Autodrive Series 1-kitti dataset search
This post about auto drive
These days I am search on the auto drive things, here is the recording of the rearch process. > 本文由中南大学较为牛逼的研究生金天同学原创,欢迎转载,但是请保留这段版权信息,如果你对文章有任何疑问,欢迎微信联系我:jintianiloveu。牛逼大神一一为你解答!
kitti Dataset Intro
kitti dataset include a lot of data, such as flow and object detection and tracking. This part mainly about object detect. First we work on the data of object tracking. This data have lots of stereo images. Lots of orginaization have benchmark on the data. My work is reimplement the benchmark source code for the dataset.
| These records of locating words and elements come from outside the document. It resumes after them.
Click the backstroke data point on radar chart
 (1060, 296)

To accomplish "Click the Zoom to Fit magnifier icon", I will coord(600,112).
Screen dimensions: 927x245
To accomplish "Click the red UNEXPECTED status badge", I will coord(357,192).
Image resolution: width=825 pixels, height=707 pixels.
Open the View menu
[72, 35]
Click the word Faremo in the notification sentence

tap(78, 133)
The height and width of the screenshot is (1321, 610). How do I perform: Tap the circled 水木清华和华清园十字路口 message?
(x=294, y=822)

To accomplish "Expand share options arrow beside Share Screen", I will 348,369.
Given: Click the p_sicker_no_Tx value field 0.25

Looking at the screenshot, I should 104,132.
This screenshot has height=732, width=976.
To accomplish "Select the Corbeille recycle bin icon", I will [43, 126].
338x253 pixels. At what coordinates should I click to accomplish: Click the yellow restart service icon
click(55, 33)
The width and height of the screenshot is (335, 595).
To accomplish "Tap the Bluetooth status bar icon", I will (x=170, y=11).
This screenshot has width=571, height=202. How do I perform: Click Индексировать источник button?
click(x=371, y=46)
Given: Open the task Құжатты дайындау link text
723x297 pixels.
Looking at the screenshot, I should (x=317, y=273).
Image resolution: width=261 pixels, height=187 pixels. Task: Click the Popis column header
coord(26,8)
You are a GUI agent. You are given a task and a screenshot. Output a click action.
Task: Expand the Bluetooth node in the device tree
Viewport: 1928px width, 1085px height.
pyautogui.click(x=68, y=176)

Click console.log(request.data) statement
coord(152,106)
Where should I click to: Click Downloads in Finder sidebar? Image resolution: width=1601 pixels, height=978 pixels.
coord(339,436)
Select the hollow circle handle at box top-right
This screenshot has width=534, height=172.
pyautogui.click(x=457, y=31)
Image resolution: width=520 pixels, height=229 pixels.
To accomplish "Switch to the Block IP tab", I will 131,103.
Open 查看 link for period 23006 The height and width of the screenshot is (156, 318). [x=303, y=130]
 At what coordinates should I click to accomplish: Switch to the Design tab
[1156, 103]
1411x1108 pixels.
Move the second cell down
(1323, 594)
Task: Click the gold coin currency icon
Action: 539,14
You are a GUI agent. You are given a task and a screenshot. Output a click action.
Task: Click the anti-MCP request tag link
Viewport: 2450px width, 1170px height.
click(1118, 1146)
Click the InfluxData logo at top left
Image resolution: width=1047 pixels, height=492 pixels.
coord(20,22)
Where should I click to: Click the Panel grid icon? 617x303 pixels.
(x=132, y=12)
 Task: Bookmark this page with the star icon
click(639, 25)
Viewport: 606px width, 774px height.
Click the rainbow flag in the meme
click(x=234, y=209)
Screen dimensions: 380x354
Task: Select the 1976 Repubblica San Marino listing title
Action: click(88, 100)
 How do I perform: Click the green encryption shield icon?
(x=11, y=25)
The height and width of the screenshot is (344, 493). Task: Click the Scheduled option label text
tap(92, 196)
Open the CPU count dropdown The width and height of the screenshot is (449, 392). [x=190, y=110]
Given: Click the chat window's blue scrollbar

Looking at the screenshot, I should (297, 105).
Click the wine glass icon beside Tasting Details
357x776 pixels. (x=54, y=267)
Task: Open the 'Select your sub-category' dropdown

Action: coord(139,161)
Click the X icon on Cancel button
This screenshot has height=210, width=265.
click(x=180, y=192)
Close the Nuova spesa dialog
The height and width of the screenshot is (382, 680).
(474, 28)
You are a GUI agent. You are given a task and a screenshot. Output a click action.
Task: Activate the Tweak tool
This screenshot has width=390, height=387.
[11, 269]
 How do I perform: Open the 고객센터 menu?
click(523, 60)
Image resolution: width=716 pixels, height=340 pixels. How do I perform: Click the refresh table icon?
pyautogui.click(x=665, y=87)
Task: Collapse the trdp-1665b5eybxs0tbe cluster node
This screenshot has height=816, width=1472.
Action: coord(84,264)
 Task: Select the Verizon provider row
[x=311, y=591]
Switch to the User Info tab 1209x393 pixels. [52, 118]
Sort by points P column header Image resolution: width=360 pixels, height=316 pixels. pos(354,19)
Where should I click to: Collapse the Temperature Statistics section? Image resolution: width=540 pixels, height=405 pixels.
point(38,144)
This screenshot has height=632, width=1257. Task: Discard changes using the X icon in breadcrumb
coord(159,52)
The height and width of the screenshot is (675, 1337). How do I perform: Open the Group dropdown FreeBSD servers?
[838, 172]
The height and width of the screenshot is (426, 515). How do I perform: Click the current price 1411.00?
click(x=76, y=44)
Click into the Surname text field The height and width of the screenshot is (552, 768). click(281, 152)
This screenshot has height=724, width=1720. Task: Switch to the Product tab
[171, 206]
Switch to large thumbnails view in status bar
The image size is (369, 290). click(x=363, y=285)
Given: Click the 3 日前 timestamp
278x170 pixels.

kitti object detection benchmark
this benchmark implement is a little difficult. First of all, we have Detection data and Ground Truth data. Detection data can be describe as follow:
Car -1 -1 2.010000 670.401855 173.185532 725.845154 198.735275 -1 -1 -1 -1 -1 -1 -1 0.99683654308319091796875000000000
every colomuns means:
#Values Name Description
----------------------------------------------------------------------------
1 frame Frame within the sequence where the object appearers
1 track id Unique tracking id of this object within this sequence
1 type Describes the type of object: 'Car', 'Van', 'Truck',
'Pedestrian', 'Person_sitting', 'Cyclist', 'Tram',
'Misc' or 'DontCare'
1 truncated Float from 0 (non-truncated) to 1 (truncated), where
truncated refers to the object leaving image boundaries.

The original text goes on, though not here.